**Given problem 1**: In the records, rewrite the lines from the one containing "Where should I" through the end of the records, swapping "cube icon" for "cube button" and changing nothing else. Leave the pictures out.

**Excerpt to read**:
........
= Ezzat Goushegir =

Iranian writer

Ezzat Goushegir (Persian: عزت گوشه‌گیر) is a fiction writer and playwright born in Iran and living in the U.S. since 1986.

She has published four books in Persian, including two collections of short stories.

She began her playwriting career in 1976 when her first play "Beginning of Bloom" was produced for Iranian National Television followed by the “Middle East Odyssey” at Culture and Art
Hall in Tehran. She received her MFA from the University of Iowa.

Since coming to the United States she has been writing in English and Persian. Several theater companies U.S., Canada, China, England, Sweden, and Iran have produced her plays. She currently contributes a weekly memoir and many other writings to Shahrvand, the Persian-language magazine based in Toronto, and since 2003 she has taught at DePaul University in Chicago.
She is a regular contributor to literary journals, and her writing has appeared in publications in Iran, Europe, and Canada. She was a Fellow Writer in the Iowa City International Writing Program, contributed to the Conference of International Women’s Playwrights, was a Writer-in-Residence at the University of Maryland, also has been a co-director and dramaturge of a reading series at New Federal Theatre in New York. She is a member of “The Dramatists Guild of America” and “The Association of Writers and Writing Program”.
........
**Data shown**:

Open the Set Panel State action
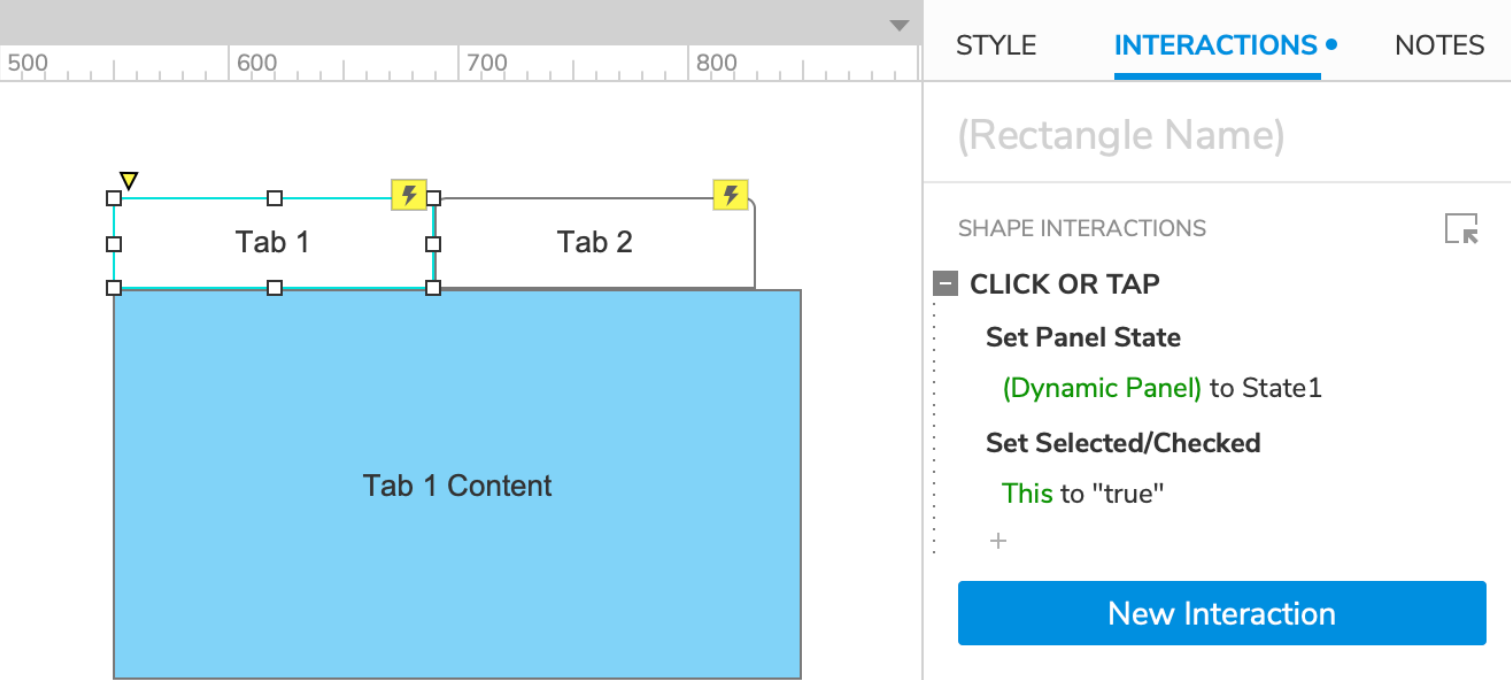 click(x=1082, y=337)
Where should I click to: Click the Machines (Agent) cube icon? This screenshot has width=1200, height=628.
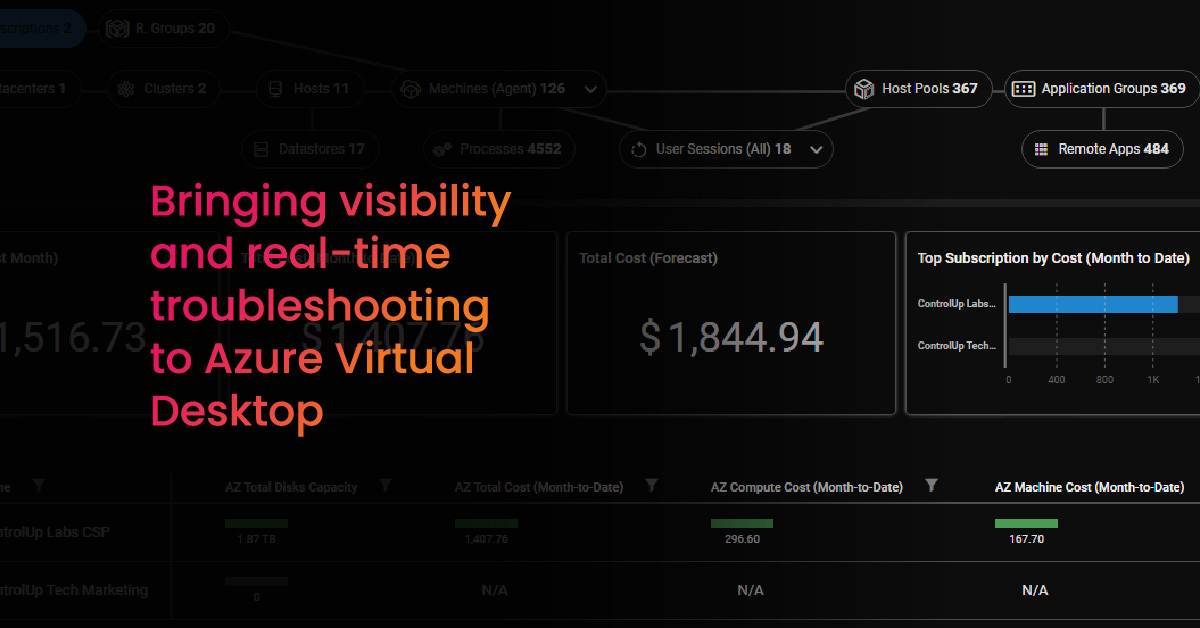409,89
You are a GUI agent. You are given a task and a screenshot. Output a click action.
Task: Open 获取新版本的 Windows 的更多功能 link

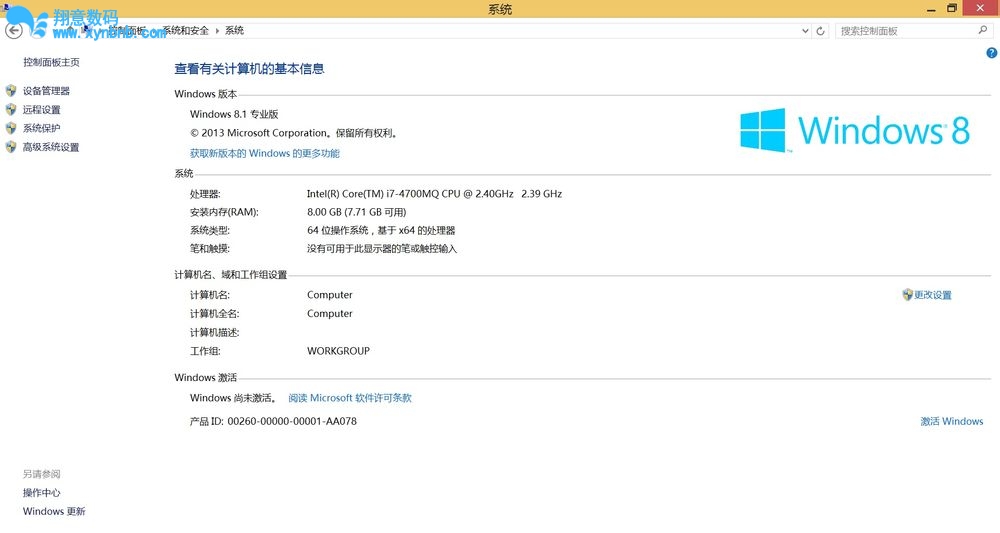[264, 154]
........
**Given problem 2**: Write the next part of the biography of Ezzat Goushegir, picking up after its final sentence.

**Task result 1**:
Where should I click to: Click the Machines (Agent) cube button? This screenshot has width=1200, height=628.
409,89
You are a GUI agent. You are given a task and a screenshot. Output a click action.
Task: Open 获取新版本的 Windows 的更多功能 link

[264, 154]

**Task result 2**:
==Works/Publications==
- The Bride of Acacias
- Gousheigir, Ezzat (2011). "Afghanistan: A Window on the Tragedy"
- Behind the Curtains, the Story of Tahereh (recipient at a
Norman Felton award)
- The Woman, the Room, and Love
- ... And Suddenly the Leopard Cried: WOMAN
- Metamorphosis, a collection of two plays
- Adel, Kevin N (2010). "The Boy and The Red Balloon"
- Goushegir, Ezzat (2006). "Women's Prison, Manijeh Hekmat (director), 2002."
- Maryam’s Pregnancy (Won a Richard Maibaum award)
- Migration in the Sun a book of poetry.
- Medea Was Born in Fallujah (anthologized in Witness and Crawdad in 2006) Vol. 20 Issue 1, p181-188, 8p.
- Now Smile (anthologized in Witness and Crawdad in 2006)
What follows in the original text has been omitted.